(RECORDS Opens)
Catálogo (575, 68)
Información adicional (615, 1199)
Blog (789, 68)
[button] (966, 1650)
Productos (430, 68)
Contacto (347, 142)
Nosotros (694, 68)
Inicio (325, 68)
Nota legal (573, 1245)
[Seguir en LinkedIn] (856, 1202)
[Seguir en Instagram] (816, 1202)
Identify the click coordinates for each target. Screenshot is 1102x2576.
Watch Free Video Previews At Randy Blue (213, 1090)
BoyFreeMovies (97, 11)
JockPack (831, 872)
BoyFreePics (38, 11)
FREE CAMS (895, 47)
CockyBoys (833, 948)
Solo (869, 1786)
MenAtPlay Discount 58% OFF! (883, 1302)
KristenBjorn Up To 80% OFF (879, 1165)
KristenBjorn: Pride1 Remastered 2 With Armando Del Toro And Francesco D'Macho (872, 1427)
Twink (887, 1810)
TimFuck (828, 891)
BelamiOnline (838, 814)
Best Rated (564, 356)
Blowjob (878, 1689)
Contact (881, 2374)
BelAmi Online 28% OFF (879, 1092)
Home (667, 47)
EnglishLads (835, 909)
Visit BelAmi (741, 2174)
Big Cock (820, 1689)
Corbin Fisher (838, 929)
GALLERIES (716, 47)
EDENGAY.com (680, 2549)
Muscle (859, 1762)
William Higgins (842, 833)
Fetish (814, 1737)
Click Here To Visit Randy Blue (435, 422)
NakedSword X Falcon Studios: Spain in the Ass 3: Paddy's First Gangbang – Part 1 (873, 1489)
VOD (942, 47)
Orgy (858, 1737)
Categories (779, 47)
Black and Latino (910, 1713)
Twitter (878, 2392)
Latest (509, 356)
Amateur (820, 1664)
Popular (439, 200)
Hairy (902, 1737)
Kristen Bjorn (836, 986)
(RECORDS Closes)
◆ EXERCISE OBJECTIVE ◆
Looking at the listing above, which lines hold "Seguir"? Copy every such line.

◆ YOUR RESPONSE ◆
[Seguir en LinkedIn] (856, 1202)
[Seguir en Instagram] (816, 1202)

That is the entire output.